▶ ESTRATTO DELLA FONTE
Guardando la storia con gli occhi di Dio, dall’alto, potremmo insomma pensare che l’elemento più importante è il perimetro generale: tanti eravamo nel 1990, e tanti siamo trentaquattro anni dopo. Tuttavia, per tenere nel nostro quadro un altro parametro fondamentale, dobbiamo provare a capire quante sono le unità abitative, le case disponibili, in questo periodo di tempo. I dati pubblici forniti dall’Agenzia delle Entrate, partono dal 2006. In quell’anno, dalle dichiarazioni dei redditi che riguardano le proprietà immobiliari di Milano, risultavano circa 750 mila unità immobiliari residenziali, mentre nel 2022 ne risultano 820 mila. Siamo di fronte a un aumento delle case disponibili di circa il 10%, mentre nello stesso periodo la popolazione residente cresce da un milione e 300 mila a un milione e 400 mila abbondante. Un aumento sostanzialmente analogo e anzi lievemente più contenuto, in termini percentuali. Quindi, proprio in uno dei periodi di massima crescita dei valori immobiliari, le proporzioni tra residenti e case disponibili sembrano non variare. Il dato parrebbe così contraddire i fondamenti della legge della domanda e dell’offerta, ma questo è vero solo a una sguardo superficiale, perché non considera un elemento decisivo, una tendenza socio-demografica che diventa immediatamente un fattore di mercato: il numero di persone che vivono da sole.
Il costante aumento dell’incidenza statistica di persone che vivono e risiedono sole, è evidentemente un acceleratore del processo di scarsità di abitazioni. Non sappiamo esattamente quanti restano per varia ragione soli, sole, continuando a vivere dove abitavano prima; quanti invece arrivano per stare soli e tali restano in un tempo più o meno lungo; quanti si trovano soli, o decidono di “singlezzarsi”, e devono trovare una nuova casa. Tuttavia, abbiamo una certezza: quante più persone risiedono da sole, tanto meno la crescita demografica assoluta diventa rilevante per la pressione sui prezzi dell’immobiliare. Perché, evidentemente, le case disponibili sono meno, quanto più sono occupate da singoli.
Certo è che i numeri sono impressionanti: nel 1990 le famiglie “senza nucleo” – così la scienza statistica definisce i single di ogni tipo e natura – erano il 32% del totale, delle famiglie milanesi. Dieci anni dopo sono il 37,3%, mentre nel 2011 sono il 44,7%. Nel 2021 arrivano al 47%, e inizio a 2024 costituiscono addirittura uno sbalorditivo 56,7%. Circa 440 mila persona risultano residenti soli, che significa che la maggioranza delle unità abitative di Milano sono appunto abitate da una persona sola, in un contesto di costante aumento della pressione demografica e abitativa su una città finita, per definizione.
È una fotografia che viene sempre ignorata nell’album di famiglia della città, eppure è molto importante per capire cosa stiamo diventando, e per ragionare su come progettare la città di domani, e una società giusta e inclusiva. Del resto, tra quanti sono costantemente ignorati, eppure sono fondamentali alla comprensione di ciò che succede, ci sono molti soggetti sociali: gli abitanti non residenti, come gli studenti, gli stranieri, i pendolari che fanno la città, e molti altri umani che costruiscono Milano. Un po’ alla volta, li incontreremo tutti e tutte.

▶ COSA DEVI FARE
Traduci in inglese questa frase dell'estratto della fonte: "Tuttavia, abbiamo una certezza: quante più persone risiedono da sole, tanto meno la crescita demografica assoluta diventa rilevante per la pressione sui prezzi dell’immobiliare."

▶ DATI
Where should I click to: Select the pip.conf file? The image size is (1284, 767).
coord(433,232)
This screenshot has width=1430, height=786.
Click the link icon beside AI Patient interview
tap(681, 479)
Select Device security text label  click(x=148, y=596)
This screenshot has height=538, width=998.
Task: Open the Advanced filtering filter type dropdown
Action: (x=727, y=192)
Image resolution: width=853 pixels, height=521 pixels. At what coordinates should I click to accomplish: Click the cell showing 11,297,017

---

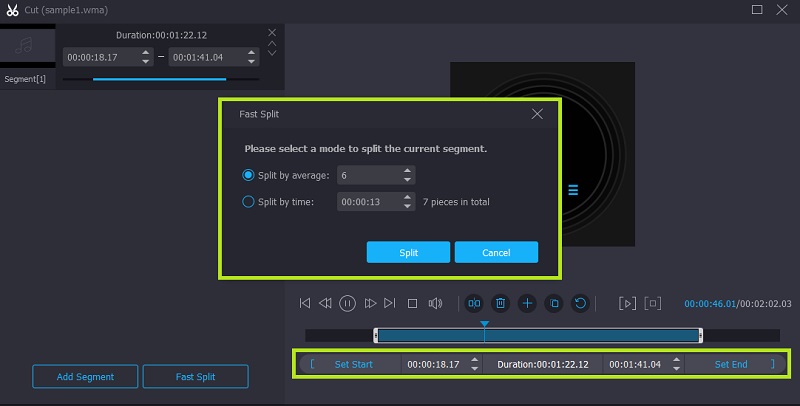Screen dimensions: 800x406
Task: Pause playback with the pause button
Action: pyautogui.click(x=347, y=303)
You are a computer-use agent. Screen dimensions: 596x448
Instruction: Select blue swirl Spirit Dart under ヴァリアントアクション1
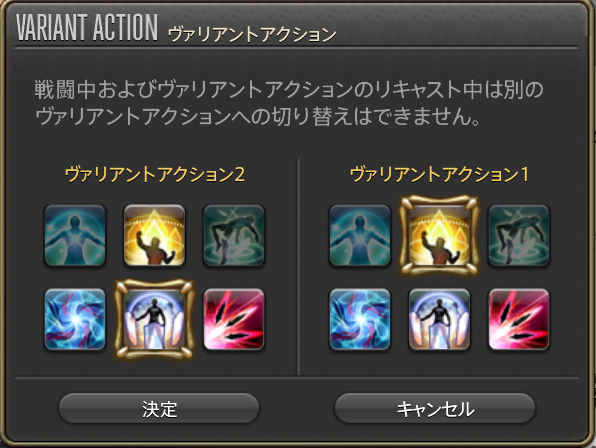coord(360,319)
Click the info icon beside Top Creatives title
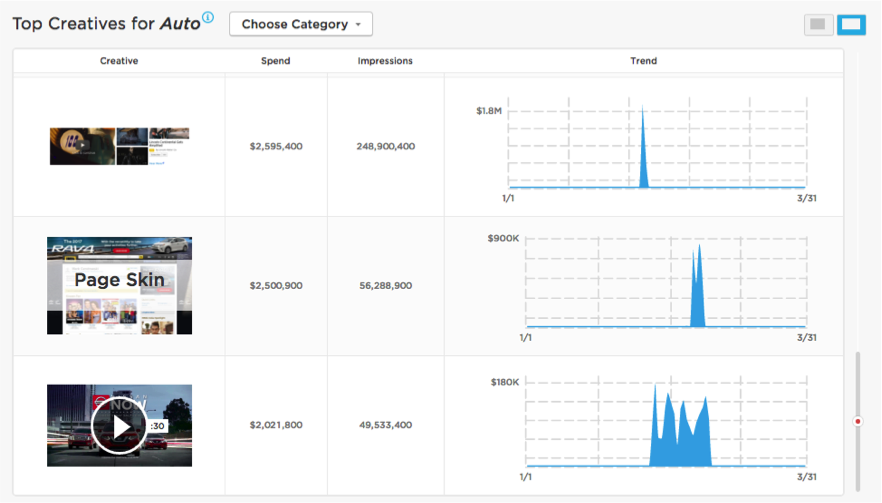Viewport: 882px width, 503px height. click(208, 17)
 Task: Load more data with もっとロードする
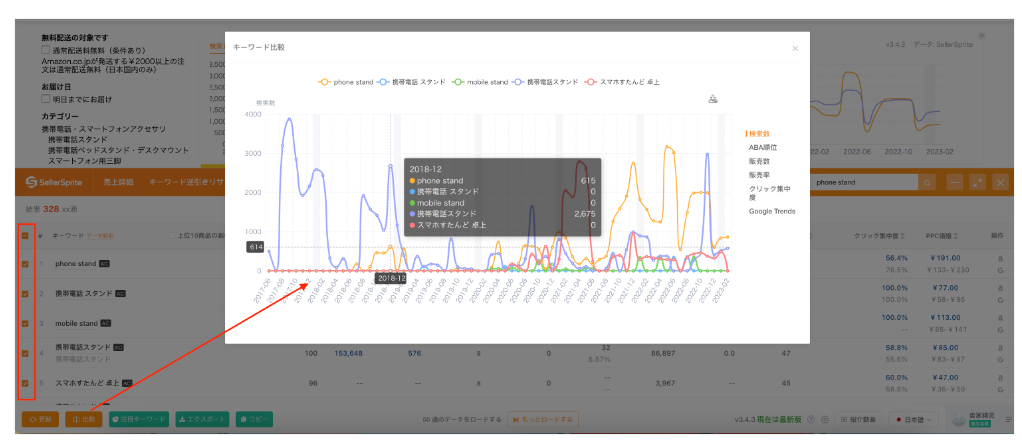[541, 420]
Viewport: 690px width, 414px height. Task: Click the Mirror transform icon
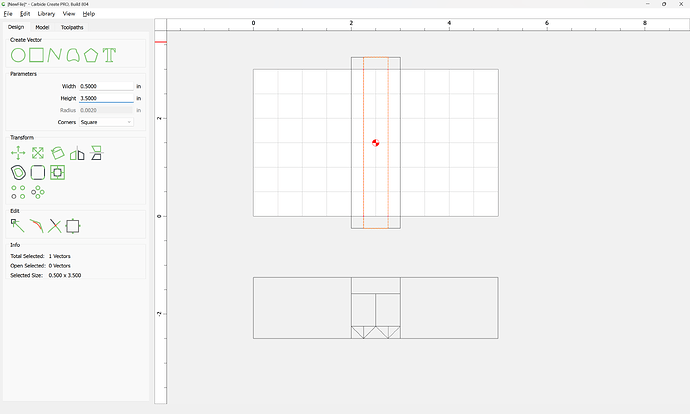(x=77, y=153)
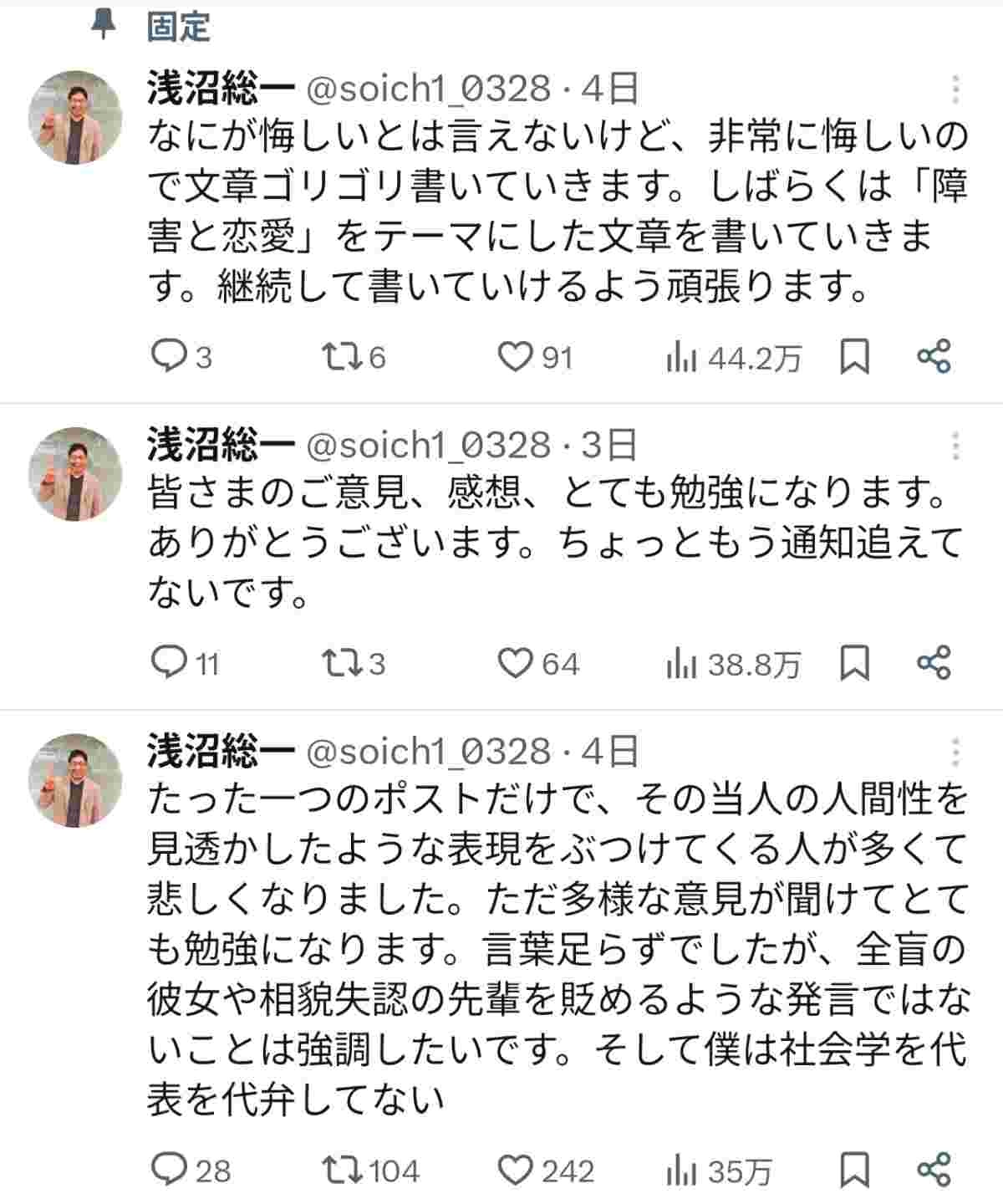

▶ SOLUZIONE DEL COMPITO
However, we have one certainty: the more people live alone, the less absolute population growth matters for the pressure on real estate prices.